Stored data:
**********
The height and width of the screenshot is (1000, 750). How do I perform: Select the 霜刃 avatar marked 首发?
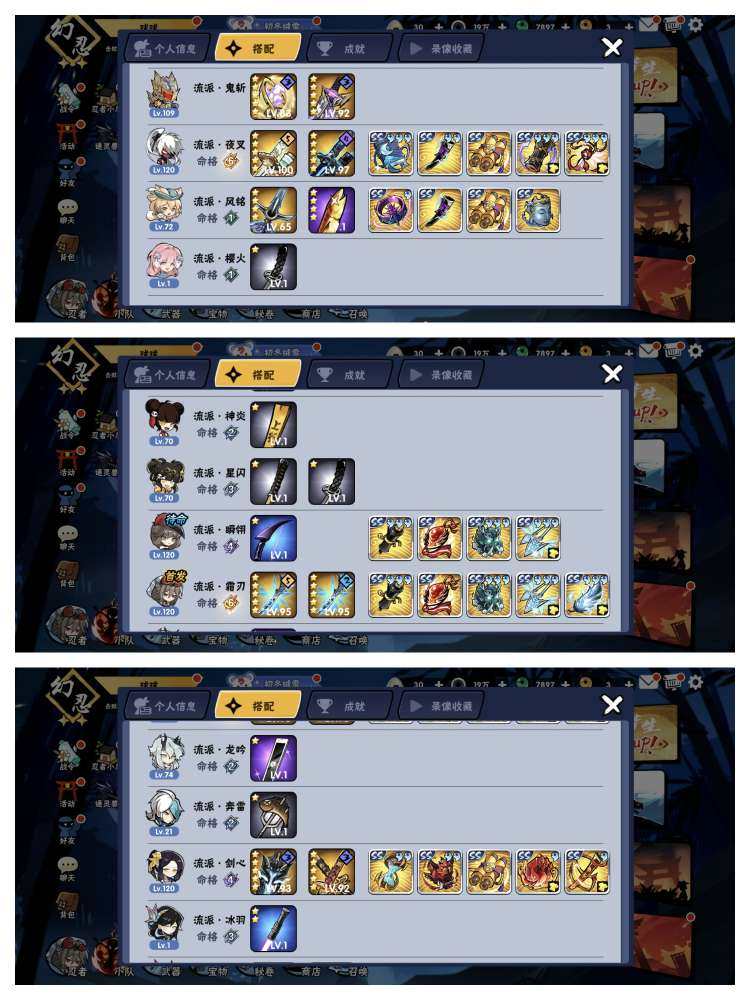tap(165, 593)
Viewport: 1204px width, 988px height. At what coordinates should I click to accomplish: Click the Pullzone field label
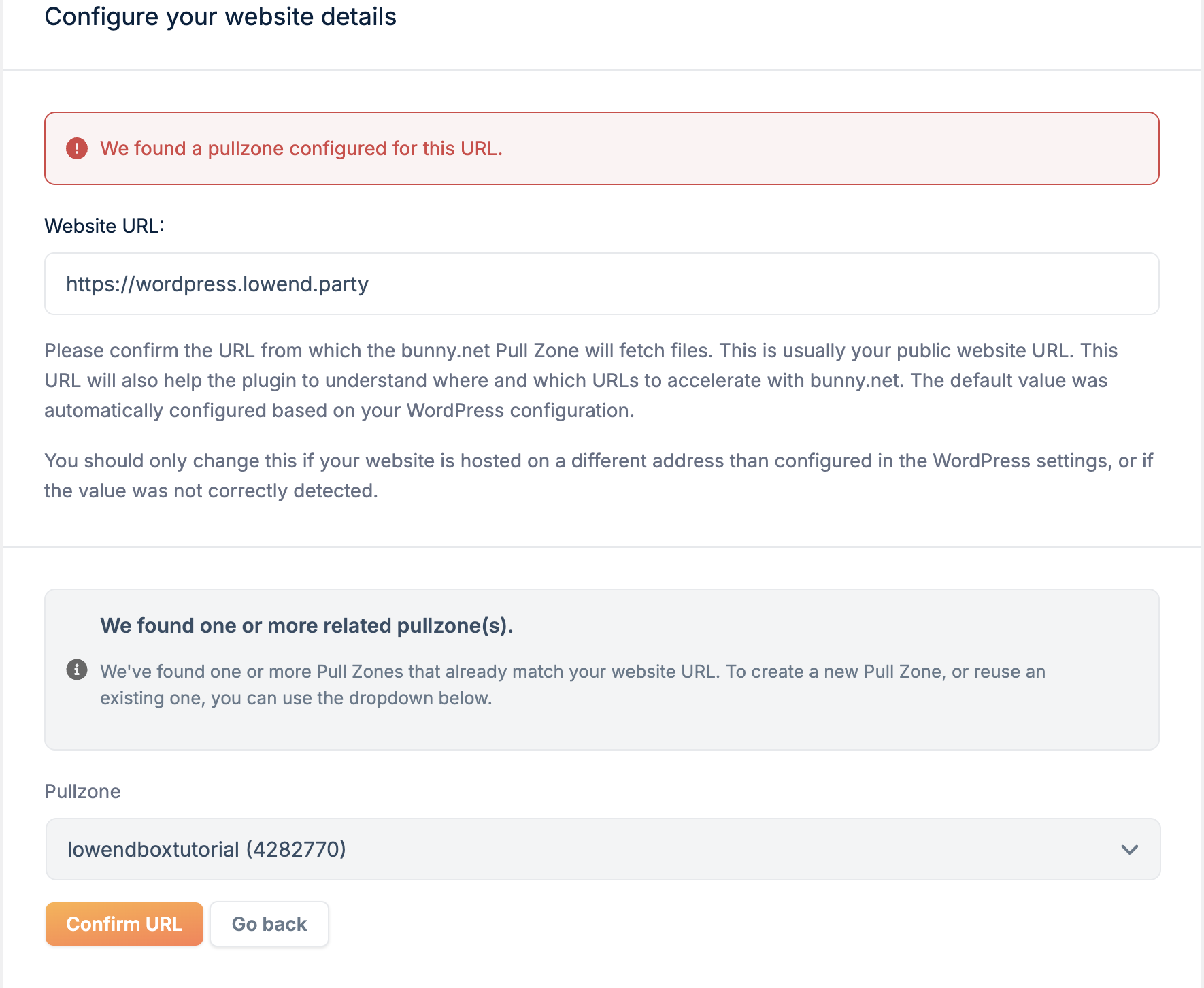click(82, 791)
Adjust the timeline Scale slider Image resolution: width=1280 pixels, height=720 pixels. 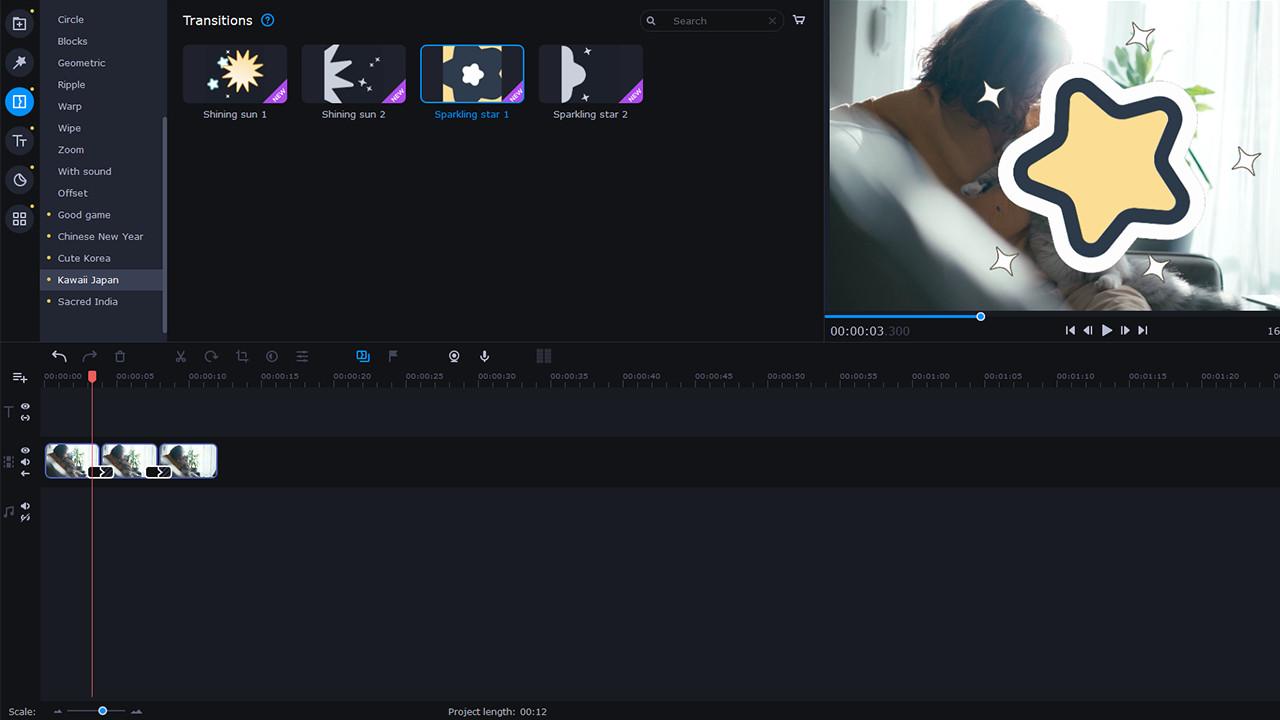point(102,711)
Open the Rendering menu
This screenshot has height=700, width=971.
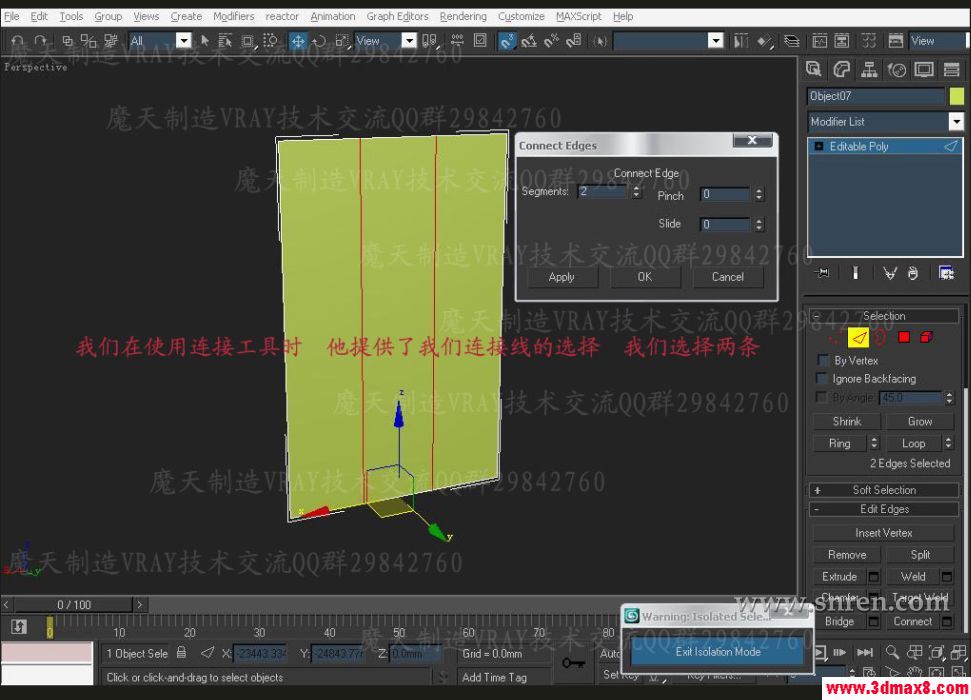pyautogui.click(x=462, y=16)
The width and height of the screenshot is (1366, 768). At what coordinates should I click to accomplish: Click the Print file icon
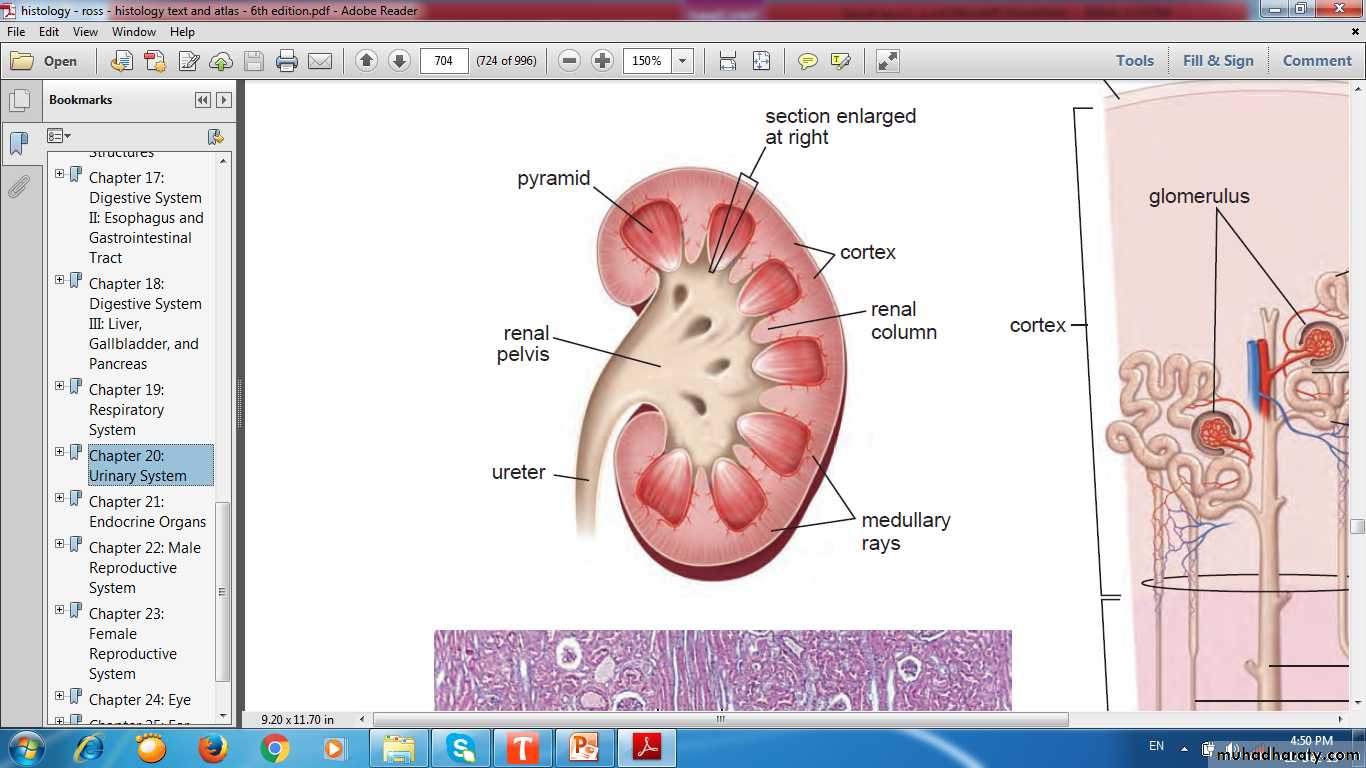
**********
TASK TO CARRY OUT: All pictures must be left out. Reproduce exactly the lines from the one containing "This screenshot has height=700, width=971." to the final line of the entries.

THE COMPLETED TASK:
This screenshot has height=700, width=971.
pyautogui.click(x=462, y=16)
The width and height of the screenshot is (1366, 768). At what coordinates should I click to accomplish: Click the Print file icon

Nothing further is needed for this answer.